Большов явился раньше Егора Горбунова. Был он одет не по праздничному: в старые сапоги, потертые шаровары и подлатанный пиджак. Но бороду расчесал и даже смазал репейным маслом. Обычно угрюмый, какой-то весь ушедший в себя, сейчас он казался более живым, подобравшимся, что, впрочем, не обмануло Федота Еремеева.
— Стало быть, жаловаться хочешь, Ефросиньюшка? — кинул Большов на ходу Ефросинье, проходя на указанное ему Еремеевым место. — Мало получила?
— Бабу оставь! — приказал Еремеев. — Ваши шашни я разбирать не намерен. Подрались, так скоро и помиритесь! Ты лучше скажи, Максим Ерофеевич, по добру, где твой самогонный аппарат?
— А я полагал, насчет Ефросиньи, — усмехнулся Большов. — Малость ошибся. Оказывается, тебе опять с аппаратом приспичило.
— Что мне приспичило — дело не твое. Отвечай прямо!
— Куда еще прямее, чем прошлый раз я ответил: нету у меня никакого аппарата! С самогонкой виноват, это правда! Покупал ее, оставлял у Ефросиньи до Петрова дни. Когда в гости к ней приходил, то и сам употреблял.
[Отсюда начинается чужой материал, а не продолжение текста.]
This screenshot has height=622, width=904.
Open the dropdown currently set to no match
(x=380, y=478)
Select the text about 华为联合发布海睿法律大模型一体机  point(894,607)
Небось, она уже все рассказала? Ведь так было, Ефросинья?
— Не ври! Не покупал ты ее! Изверг окаянный! — прошипела Ефросинья.
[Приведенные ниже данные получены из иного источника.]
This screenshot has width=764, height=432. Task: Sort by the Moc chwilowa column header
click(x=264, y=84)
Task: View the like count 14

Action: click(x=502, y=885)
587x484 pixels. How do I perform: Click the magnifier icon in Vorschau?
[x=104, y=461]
— Видишь, Максим Ерофеевич: не по-ку-пал! — повторил Федот Еремеев. — Из Черной дубравы привозил ее Егор Горбунов. Что теперича скажешь?
— Так! Так! — нетерпеливо стукнув кулаком по углу стола сказал Большов. — Значит, и Егорку сюда же привязала, змея! — Он бросил на Ефросинью исподлобья взгляд, не предвещающий ей радости. — Эх, жалость какая: язык тебе не оборвал!
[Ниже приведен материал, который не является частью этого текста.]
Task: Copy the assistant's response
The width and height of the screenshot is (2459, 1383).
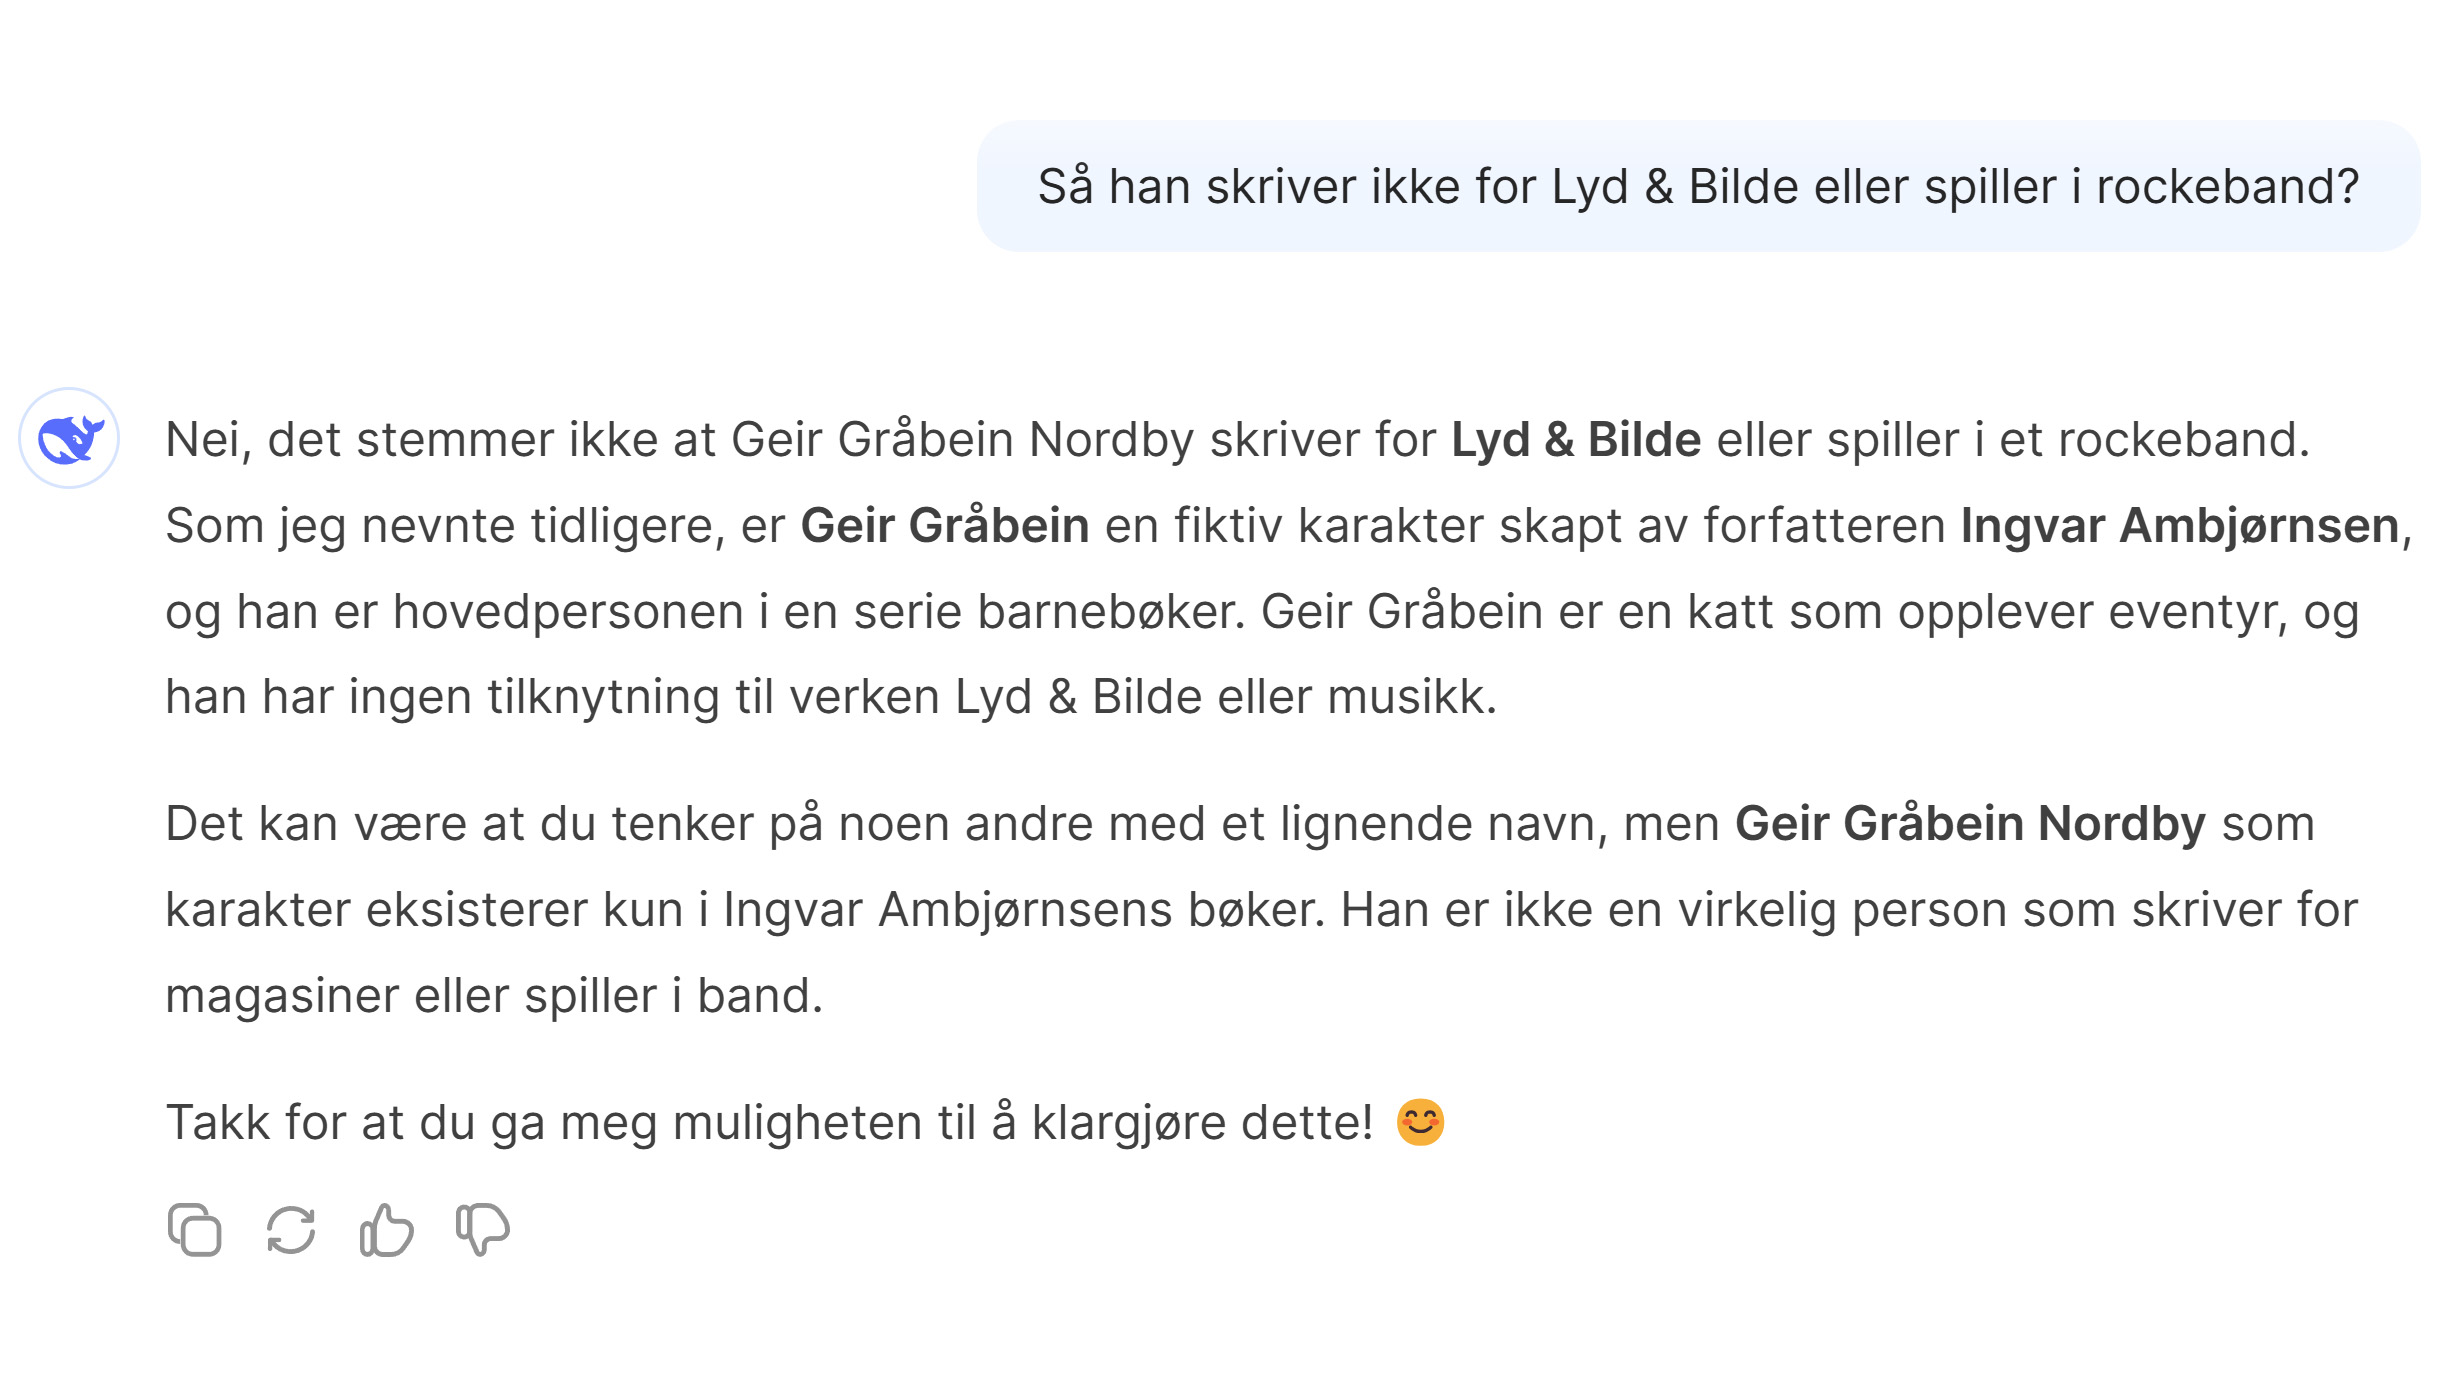Action: (194, 1229)
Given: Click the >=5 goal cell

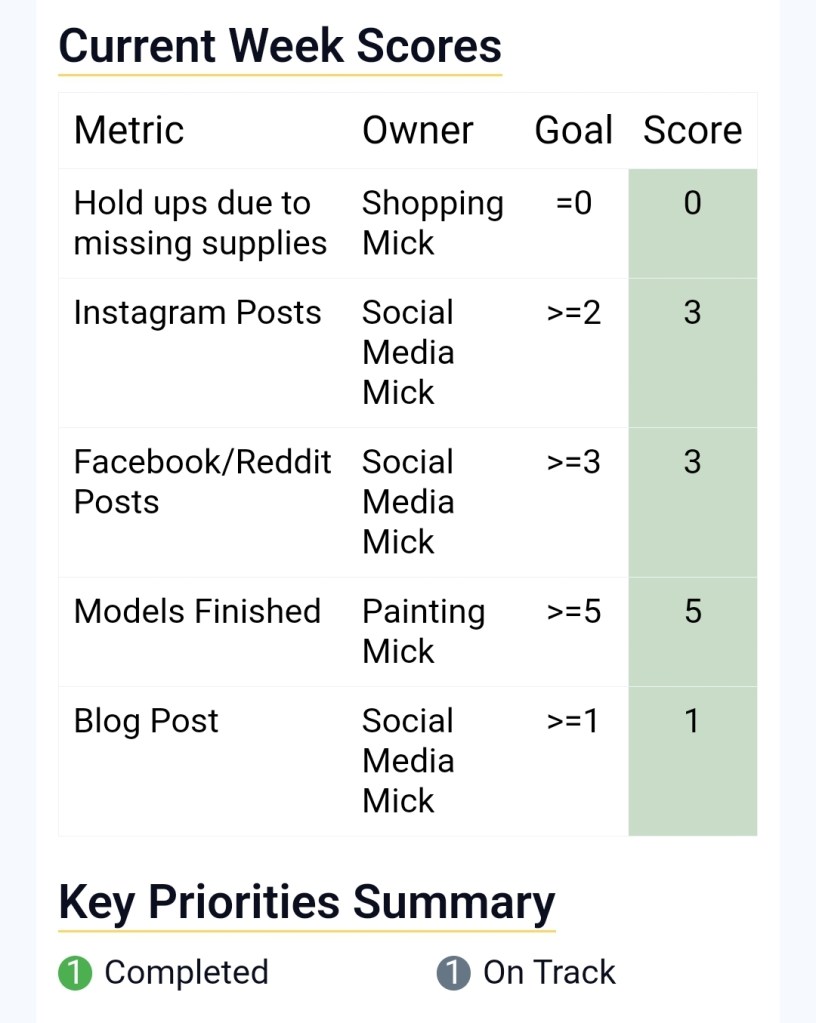Looking at the screenshot, I should [574, 611].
— Упреждаю, Максим Ерофеевич, — погрозил ему Федот Еремеев, — коли бабу за ее правду хоть пальцем тронешь…
— Сразу не покалечил, теперич более трогать не стану. Но про Егорку она брешет зря. Вино я купил в Сункулях, у одной шинкарки и сам же привез. Да и чего теперича о вине толковать, коли вы его вылили? Еще прошлый раз, когда Рогов нас с Прокопием Ефимовичем в Черной дубраве разыскивал, хотел я вам про ту сункулинскую шинкарку открыться, да пожалел бабешку, может, у нее и другого доходу нет, как только с энтого вина.
От этой версии о покупке самогона Большов уже не отступал, несмотря на все усилия Федота Еремеева заставить его указать место хранения аппарата. Очная ставка с Егором Горбуновым тоже не дала результатов. Егор пялил глаза на Еремеева, чувствуя на спине пронзительный взгляд Максима Ерофеевича, бормотал что-то нечленораздельное, пока, наконец, Федот не закрыл его в темную комнату, чтобы одумался.
Выдворив из сельсовета Ефросинью и оставшись с Большовым наедине, Федот Еремеев сделал попытку поговорить с ним не как должностное лицо, а как земляк с земляком. Но и эта попытка окончилась неудачей.
— Я же не супротивник советской власти, — ответил Большов. — Всякая власть дадена богом, и, стало быть, наше мужицкое дело ей подчиняться. А власть — это закон! С законами я согласный. Вот коли ты меня с самогонкой поймал, штрафуй!
— Да пес с ней, с энтой самогонкой! — махнул рукой Федот Еремеев. — Охота тебе пить, так хоть в три глотки пей. Ведь понимаешь же ты, Максим Ерофеевич, пошто мы ее преследуем? Государству хлеб нужон до зарезу, вы же хлебушко перегоняете на зелье. Нам прошлый раз ты пообещал сдать в казенный амбар всего-навсего двадцать фунтов зерна, но перегнал на аппарате, наверно, уже не один десяток пудов! Куда ты гнешь, в кою сторону? Или хочешь советскую власть на колени поставить?